600 millions of years,
21 paintings,
9 meters long and 4 meters tall.

These are the record numbers of Paleobiologica.
It is not a case that Paleobiologica accompanied Dinoexpo, world’s largest travelling exhibition about dinosaurs. It displayed dinosaur models, life-sized skeletons and a wide variety of fossils, providing a very challenging scenario for my artworks.

I realized this series of paintings – Paleobiologica – for revealing my paleontologic visions. Nonetheless, they are not random hallucinations. My visions raise from the scientific analysis of the Earth’s geologic and paleontologic record.

In fact the landscapes of Paleobiologica are based on real geologic features of precise fossil sites. I scrupulously investigated the geological features of each site: from the sediment grain size to its sedimentary structures. Successively, I integrated the sedimentologic information with the fossil record in order to be coherent with the most recent paleontological discoveries. These data has then been combined with paleogeographic and paleoclimatic information, aiming to develop a consistent and realistic depiction of the Earth’s remote past.

Underground City, showing trilobites and their burrows.

A crinoid with a nautilkoid in the background. Detail from Paleobiologica

Obviously, all this scientific research would be nothing without an aesthetic approach. In Paleobiologica I aimed to emphasize organisms as kinetic constituents of the landscape and, at the same time, I aspired for a sense of unity between the inorganic and organic elements. The large size of the paintings (some of them are 9×4 meters!) challenged me to achieve rhythm and harmony in the whole structure of the artworks.

In order to reach the aforementioned aims, I chose a mixture of digital tools for experimenting more with the arrangement of the visual ingredients. Indeed I did not follow formal rules of composition a priori, but I preferred to test various solutions.

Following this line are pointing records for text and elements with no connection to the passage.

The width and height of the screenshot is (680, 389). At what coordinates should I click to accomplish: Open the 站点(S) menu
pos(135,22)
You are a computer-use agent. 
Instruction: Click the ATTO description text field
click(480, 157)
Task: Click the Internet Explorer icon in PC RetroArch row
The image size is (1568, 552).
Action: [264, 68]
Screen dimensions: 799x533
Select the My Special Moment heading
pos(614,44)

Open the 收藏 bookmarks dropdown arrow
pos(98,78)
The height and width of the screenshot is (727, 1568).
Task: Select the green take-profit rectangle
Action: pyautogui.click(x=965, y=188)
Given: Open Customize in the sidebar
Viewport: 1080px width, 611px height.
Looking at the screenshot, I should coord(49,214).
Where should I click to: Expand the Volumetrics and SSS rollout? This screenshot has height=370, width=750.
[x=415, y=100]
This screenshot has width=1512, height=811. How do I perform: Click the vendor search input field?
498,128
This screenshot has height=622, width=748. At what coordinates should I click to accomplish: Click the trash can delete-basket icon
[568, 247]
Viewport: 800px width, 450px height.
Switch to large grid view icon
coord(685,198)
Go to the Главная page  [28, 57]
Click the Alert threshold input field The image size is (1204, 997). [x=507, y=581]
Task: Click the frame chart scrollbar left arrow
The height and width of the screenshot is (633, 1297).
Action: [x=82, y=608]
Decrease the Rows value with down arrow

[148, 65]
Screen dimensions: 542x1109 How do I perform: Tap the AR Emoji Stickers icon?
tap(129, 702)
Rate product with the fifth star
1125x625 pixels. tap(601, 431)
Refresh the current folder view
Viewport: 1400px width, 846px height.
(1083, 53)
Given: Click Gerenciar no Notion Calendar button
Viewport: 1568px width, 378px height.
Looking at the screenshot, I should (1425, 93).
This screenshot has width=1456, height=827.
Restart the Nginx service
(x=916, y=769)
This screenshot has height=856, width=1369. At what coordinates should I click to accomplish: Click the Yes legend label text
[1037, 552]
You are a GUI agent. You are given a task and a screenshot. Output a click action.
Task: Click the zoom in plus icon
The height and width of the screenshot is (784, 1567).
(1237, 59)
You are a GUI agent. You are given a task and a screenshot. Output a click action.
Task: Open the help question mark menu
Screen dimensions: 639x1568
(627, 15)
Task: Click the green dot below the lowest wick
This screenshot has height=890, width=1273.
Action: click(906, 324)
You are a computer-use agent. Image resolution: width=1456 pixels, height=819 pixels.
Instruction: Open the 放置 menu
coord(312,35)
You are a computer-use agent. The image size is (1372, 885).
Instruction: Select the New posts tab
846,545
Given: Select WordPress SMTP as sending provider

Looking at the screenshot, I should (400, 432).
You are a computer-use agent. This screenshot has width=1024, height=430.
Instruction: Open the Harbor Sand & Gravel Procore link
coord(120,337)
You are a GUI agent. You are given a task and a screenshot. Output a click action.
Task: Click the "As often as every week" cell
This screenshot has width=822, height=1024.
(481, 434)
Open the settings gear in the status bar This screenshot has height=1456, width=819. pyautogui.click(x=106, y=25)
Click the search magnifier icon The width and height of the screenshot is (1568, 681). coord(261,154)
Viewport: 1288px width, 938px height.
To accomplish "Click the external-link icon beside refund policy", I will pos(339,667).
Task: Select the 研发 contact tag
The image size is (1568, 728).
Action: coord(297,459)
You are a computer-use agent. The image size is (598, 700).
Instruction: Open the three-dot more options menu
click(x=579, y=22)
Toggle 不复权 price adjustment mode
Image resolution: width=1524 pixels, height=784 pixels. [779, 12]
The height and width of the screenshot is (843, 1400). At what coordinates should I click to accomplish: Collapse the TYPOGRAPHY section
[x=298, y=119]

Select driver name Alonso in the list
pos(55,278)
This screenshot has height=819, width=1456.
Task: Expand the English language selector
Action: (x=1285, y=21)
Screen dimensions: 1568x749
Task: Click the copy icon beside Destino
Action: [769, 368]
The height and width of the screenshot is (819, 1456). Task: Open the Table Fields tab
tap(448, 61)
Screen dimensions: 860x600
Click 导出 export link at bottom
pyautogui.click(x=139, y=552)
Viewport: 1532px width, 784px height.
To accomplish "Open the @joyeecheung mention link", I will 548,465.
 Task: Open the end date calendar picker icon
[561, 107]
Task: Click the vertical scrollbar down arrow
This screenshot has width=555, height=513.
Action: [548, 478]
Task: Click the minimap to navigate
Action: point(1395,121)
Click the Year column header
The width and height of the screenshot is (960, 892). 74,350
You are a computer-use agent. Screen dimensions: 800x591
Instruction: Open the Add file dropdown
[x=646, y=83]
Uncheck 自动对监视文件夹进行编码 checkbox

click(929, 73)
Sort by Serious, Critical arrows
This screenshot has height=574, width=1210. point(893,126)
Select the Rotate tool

Similarly, I did not choose any artist as source of inspiration, although my favorite painters inevitably affected the visual language of Paleobiologica. For instance, when I wanted to depict the successive phases of a Deinonychus attack, I have been unconsciously influenced by the futurist Giacomo Balla (i.e. ‘Dynamism of a Dog on a Leash’).

Visitors in front of my ‘Dynamism of a Deinonychus’.

Visitors interacting with King of the Forest, in which I represented Tyrannosaurus, Parasaurolophus and several social hymenopterans.

I am a paleontologist, and fossils are my key for a world of prehistoric visions.
To the paleontologist’s eyes, fossils unveil tantalizing glimpses of the Earth’s prehistoric past. A fossil bone become an agile and elegant dinosaur. A fossil trackway materialize a herd of gigantic creatures. To the paleontologist, fossils are not just dust-covered objects, but vibrant experiences of sympathy through which the marvels of life are revealed.

To my eyes, fossils are alive.

Garden of Life, portraying a Vendian scenario.